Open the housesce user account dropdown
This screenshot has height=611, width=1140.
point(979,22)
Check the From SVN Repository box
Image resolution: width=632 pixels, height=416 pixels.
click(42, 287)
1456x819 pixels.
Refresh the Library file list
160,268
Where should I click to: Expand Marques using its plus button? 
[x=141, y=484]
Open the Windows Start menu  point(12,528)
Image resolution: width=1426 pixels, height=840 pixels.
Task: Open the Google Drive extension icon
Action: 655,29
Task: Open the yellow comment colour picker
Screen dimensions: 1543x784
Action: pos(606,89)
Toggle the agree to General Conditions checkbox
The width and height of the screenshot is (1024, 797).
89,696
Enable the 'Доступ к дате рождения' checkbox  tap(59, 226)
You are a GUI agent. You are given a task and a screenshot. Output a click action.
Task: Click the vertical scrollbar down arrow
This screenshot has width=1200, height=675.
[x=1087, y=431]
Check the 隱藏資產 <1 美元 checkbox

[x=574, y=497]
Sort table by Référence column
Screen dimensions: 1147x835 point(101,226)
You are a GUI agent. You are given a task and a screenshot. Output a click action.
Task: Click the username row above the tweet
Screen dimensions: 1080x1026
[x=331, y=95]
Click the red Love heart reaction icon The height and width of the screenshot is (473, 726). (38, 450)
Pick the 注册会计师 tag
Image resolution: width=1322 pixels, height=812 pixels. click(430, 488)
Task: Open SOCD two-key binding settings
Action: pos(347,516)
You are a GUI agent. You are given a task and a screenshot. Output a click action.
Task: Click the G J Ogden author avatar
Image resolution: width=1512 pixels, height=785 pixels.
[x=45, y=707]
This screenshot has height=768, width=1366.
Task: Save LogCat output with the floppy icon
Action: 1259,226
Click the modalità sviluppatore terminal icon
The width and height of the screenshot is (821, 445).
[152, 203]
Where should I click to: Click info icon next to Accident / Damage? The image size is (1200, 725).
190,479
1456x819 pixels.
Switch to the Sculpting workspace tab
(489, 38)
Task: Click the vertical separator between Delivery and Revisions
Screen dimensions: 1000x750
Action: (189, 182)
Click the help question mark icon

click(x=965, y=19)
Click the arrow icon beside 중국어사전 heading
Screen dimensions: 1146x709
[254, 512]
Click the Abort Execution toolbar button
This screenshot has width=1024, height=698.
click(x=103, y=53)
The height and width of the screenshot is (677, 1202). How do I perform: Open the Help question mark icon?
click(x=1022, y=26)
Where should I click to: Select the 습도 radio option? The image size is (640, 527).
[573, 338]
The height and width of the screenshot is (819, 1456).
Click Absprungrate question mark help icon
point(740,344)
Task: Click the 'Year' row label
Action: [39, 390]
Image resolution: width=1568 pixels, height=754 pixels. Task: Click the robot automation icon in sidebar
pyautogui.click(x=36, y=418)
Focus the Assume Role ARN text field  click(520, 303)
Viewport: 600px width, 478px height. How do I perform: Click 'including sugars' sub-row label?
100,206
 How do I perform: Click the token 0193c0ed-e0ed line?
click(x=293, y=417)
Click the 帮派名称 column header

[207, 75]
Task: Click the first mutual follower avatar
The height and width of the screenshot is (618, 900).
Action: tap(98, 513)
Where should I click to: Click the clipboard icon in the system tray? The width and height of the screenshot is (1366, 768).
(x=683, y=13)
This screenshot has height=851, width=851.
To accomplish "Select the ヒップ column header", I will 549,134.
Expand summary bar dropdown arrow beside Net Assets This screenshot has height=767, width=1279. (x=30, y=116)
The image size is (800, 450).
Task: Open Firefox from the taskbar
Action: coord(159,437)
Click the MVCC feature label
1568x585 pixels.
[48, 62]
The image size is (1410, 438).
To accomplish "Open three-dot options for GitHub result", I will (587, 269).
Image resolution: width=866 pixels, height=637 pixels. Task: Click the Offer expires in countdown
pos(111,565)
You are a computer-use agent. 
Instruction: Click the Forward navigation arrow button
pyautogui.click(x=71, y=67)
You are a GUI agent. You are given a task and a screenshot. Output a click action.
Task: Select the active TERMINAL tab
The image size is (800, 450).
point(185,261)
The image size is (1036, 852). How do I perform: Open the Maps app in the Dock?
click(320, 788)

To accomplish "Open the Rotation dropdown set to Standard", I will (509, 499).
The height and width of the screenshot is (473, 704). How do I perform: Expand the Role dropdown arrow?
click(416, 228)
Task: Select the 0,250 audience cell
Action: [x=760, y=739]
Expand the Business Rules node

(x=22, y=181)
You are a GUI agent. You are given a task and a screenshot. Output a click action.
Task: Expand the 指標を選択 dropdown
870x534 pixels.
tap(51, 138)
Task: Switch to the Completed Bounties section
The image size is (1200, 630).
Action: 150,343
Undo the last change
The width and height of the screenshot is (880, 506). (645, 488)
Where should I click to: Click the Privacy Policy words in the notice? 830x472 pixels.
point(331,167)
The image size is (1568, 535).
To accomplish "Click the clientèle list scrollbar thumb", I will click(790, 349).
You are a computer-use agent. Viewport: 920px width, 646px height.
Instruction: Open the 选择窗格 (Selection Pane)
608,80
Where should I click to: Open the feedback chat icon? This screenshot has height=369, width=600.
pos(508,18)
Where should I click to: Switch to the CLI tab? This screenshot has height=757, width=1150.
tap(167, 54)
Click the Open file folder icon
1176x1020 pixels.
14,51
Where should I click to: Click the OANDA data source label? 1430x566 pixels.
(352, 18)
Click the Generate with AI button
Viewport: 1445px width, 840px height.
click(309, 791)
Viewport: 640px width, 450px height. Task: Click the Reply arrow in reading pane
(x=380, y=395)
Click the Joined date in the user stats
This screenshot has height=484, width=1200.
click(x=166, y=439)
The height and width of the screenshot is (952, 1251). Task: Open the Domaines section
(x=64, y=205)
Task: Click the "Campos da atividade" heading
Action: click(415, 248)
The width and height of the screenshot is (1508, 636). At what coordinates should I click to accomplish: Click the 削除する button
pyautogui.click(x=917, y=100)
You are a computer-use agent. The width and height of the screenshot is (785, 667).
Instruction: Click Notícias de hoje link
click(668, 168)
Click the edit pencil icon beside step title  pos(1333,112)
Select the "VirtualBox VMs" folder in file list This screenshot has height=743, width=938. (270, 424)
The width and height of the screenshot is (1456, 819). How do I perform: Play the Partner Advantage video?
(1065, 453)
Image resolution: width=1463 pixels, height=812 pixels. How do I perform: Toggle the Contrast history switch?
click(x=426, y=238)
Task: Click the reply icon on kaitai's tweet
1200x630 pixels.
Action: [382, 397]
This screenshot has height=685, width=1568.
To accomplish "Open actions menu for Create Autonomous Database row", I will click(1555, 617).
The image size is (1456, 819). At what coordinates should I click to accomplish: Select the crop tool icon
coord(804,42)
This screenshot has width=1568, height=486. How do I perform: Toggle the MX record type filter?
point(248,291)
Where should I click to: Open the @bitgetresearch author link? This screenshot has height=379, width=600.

▶ [INSTRUCTIONS TO FOLLOW]: Please convert the lines above into a JSON list of strings, one string per line, leaving out blank lines.

▶ [OUTPUT OF THE TASK]:
[
  "Open the housesce user account dropdown",
  "This screenshot has height=611, width=1140.",
  "point(979,22)",
  "Check the From SVN Repository box",
  "Image resolution: width=632 pixels, height=416 pixels.",
  "click(42, 287)",
  "1456x819 pixels.",
  "Refresh the Library file list",
  "160,268",
  "Where should I click to: Expand Marques using its plus button? ",
  "[x=141, y=484]",
  "Open the Windows Start menu  point(12,528)",
  "Image resolution: width=1426 pixels, height=840 pixels.",
  "Task: Open the Google Drive extension icon",
  "Action: 655,29",
  "Task: Open the yellow comment colour picker",
  "Screen dimensions: 1543x784",
  "Action: pos(606,89)",
  "Toggle the agree to General Conditions checkbox",
  "The width and height of the screenshot is (1024, 797).",
  "89,696",
  "Enable the 'Доступ к дате рождения' checkbox  tap(59, 226)",
  "You are a GUI agent. You are given a task and a screenshot. Output a click action.",
  "Task: Click the vertical scrollbar down arrow",
  "This screenshot has width=1200, height=675.",
  "[x=1087, y=431]",
  "Check the 隱藏資產 <1 美元 checkbox",
  "[x=574, y=497]",
  "Sort table by Référence column",
  "Screen dimensions: 1147x835 point(101,226)",
  "You are a GUI agent. You are given a task and a screenshot. Output a click action.",
  "Task: Click the username row above the tweet",
  "Screen dimensions: 1080x1026",
  "[x=331, y=95]",
  "Click the red Love heart reaction icon The height and width of the screenshot is (473, 726). (38, 450)",
  "Pick the 注册会计师 tag",
  "Image resolution: width=1322 pixels, height=812 pixels. click(430, 488)",
  "Task: Open SOCD two-key binding settings",
  "Action: pos(347,516)",
  "You are a GUI agent. You are given a task and a screenshot. Output a click action.",
  "Task: Click the G J Ogden author avatar",
  "Image resolution: width=1512 pixels, height=785 pixels.",
  "[x=45, y=707]",
  "This screenshot has height=768, width=1366.",
  "Task: Save LogCat output with the floppy icon",
  "Action: 1259,226",
  "Click the modalità sviluppatore terminal icon",
  "The width and height of the screenshot is (821, 445).",
  "[152, 203]",
  "Where should I click to: Click info icon next to Accident / Damage? The image size is (1200, 725).",
  "190,479",
  "1456x819 pixels.",
  "Switch to the Sculpting workspace tab",
  "(489, 38)",
  "Task: Click the vertical separator between Delivery and Revisions",
  "Screen dimensions: 1000x750",
  "Action: (189, 182)",
  "Click the help question mark icon",
  "click(x=965, y=19)",
  "Click the arrow icon beside 중국어사전 heading",
  "Screen dimensions: 1146x709",
  "[254, 512]",
  "Click the Abort Execution toolbar button",
  "This screenshot has width=1024, height=698.",
  "click(x=103, y=53)",
  "The height and width of the screenshot is (677, 1202). How do I perform: Open the Help question mark icon?",
  "click(x=1022, y=26)",
  "Where should I click to: Select the 습도 radio option? The image size is (640, 527).",
  "[573, 338]",
  "The height and width of the screenshot is (819, 1456).",
  "Click Absprungrate question mark help icon",
  "point(740,344)",
  "Task: Click the 'Year' row label",
  "Action: [39, 390]",
  "Image resolution: width=1568 pixels, height=754 pixels. Task: Click the robot automation icon in sidebar",
  "pyautogui.click(x=36, y=418)",
  "Focus the Assume Role ARN text field  click(520, 303)",
  "Viewport: 600px width, 478px height. How do I perform: Click 'including sugars' sub-row label?",
  "100,206",
  " How do I perform: Click the token 0193c0ed-e0ed line?",
  "click(x=293, y=417)",
  "Click the 帮派名称 column header",
  "[207, 75]",
  "Task: Click the first mutual follower avatar",
  "The height and width of the screenshot is (618, 900).",
  "Action: tap(98, 513)",
  "Where should I click to: Click the clipboard icon in the system tray? The width and height of the screenshot is (1366, 768).",
  "(x=683, y=13)",
  "This screenshot has height=851, width=851.",
  "To accomplish \"Select the ヒップ column header\", I will 549,134.",
  "Expand summary bar dropdown arrow beside Net Assets This screenshot has height=767, width=1279. (x=30, y=116)",
  "The image size is (800, 450).",
  "Task: Open Firefox from the taskbar",
  "Action: coord(159,437)",
  "Click the MVCC feature label",
  "1568x585 pixels.",
  "[48, 62]",
  "The image size is (1410, 438).",
  "To accomplish \"Open three-dot options for GitHub result\", I will (587, 269).",
  "Image resolution: width=866 pixels, height=637 pixels. Task: Click the Offer expires in countdown",
  "pos(111,565)",
  "You are a computer-use agent. ",
  "Instruction: Click the Forward navigation arrow button",
  "pyautogui.click(x=71, y=67)",
  "You are a GUI agent. You are given a task and a screenshot. Output a click action.",
  "Task: Select the active TERMINAL tab",
  "The image size is (800, 450).",
  "point(185,261)",
  "The image size is (1036, 852). How do I perform: Open the Maps app in the Dock?",
  "click(320, 788)",
  "To accomplish \"Open the Rotation dropdown set to Standard\", I will (509, 499).",
  "The height and width of the screenshot is (473, 704). How do I perform: Expand the Role dropdown arrow?",
  "click(416, 228)",
  "Task: Select the 0,250 audience cell",
  "Action: [x=760, y=739]",
  "Expand the Business Rules node",
  "(x=22, y=181)",
  "You are a GUI agent. You are given a task and a screenshot. Output a click action.",
  "Task: Expand the 指標を選択 dropdown",
  "870x534 pixels.",
  "tap(51, 138)",
  "Task: Switch to the Completed Bounties section",
  "The image size is (1200, 630).",
  "Action: 150,343",
  "Undo the last change",
  "The width and height of the screenshot is (880, 506). (645, 488)",
  "Where should I click to: Click the Privacy Policy words in the notice? 830x472 pixels.",
  "point(331,167)",
  "The image size is (1568, 535).",
  "To accomplish \"Click the clientèle list scrollbar thumb\", I will click(790, 349).",
  "You are a computer-use agent. Viewport: 920px width, 646px height.",
  "Instruction: Open the 选择窗格 (Selection Pane)",
  "608,80",
  "Where should I click to: Open the feedback chat icon? This screenshot has height=369, width=600.",
  "pos(508,18)",
  "Where should I click to: Switch to the CLI tab? This screenshot has height=757, width=1150.",
  "tap(167, 54)",
  "Click the Open file folder icon",
  "1176x1020 pixels.",
  "14,51",
  "Where should I click to: Click the OANDA data source label? 1430x566 pixels.",
  "(352, 18)",
  "Click the Generate with AI button",
  "Viewport: 1445px width, 840px height.",
  "click(309, 791)",
  "Viewport: 640px width, 450px height. Task: Click the Reply arrow in reading pane",
  "(x=380, y=395)",
  "Click the Joined date in the user stats",
  "This screenshot has height=484, width=1200.",
  "click(x=166, y=439)",
  "The height and width of the screenshot is (952, 1251). Task: Open the Domaines section",
  "(x=64, y=205)",
  "Task: Click the \"Campos da atividade\" heading",
  "Action: click(415, 248)",
  "The width and height of the screenshot is (1508, 636). At what coordinates should I click to accomplish: Click the 削除する button",
  "pyautogui.click(x=917, y=100)",
  "You are a computer-use agent. The width and height of the screenshot is (785, 667).",
  "Instruction: Click Notícias de hoje link",
  "click(668, 168)",
  "Click the edit pencil icon beside step title  pos(1333,112)",
  "Select the \"VirtualBox VMs\" folder in file list This screenshot has height=743, width=938. (270, 424)",
  "The width and height of the screenshot is (1456, 819). How do I perform: Play the Partner Advantage video?",
  "(1065, 453)",
  "Image resolution: width=1463 pixels, height=812 pixels. How do I perform: Toggle the Contrast history switch?",
  "click(x=426, y=238)",
  "Task: Click the reply icon on kaitai's tweet",
  "1200x630 pixels.",
  "Action: [382, 397]",
  "This screenshot has height=685, width=1568.",
  "To accomplish \"Open actions menu for Create Autonomous Database row\", I will click(1555, 617).",
  "The image size is (1456, 819). At what coordinates should I click to accomplish: Select the crop tool icon",
  "coord(804,42)",
  "This screenshot has width=1568, height=486. How do I perform: Toggle the MX record type filter?",
  "point(248,291)",
  "Where should I click to: Open the @bitgetresearch author link? This screenshot has height=379, width=600."
]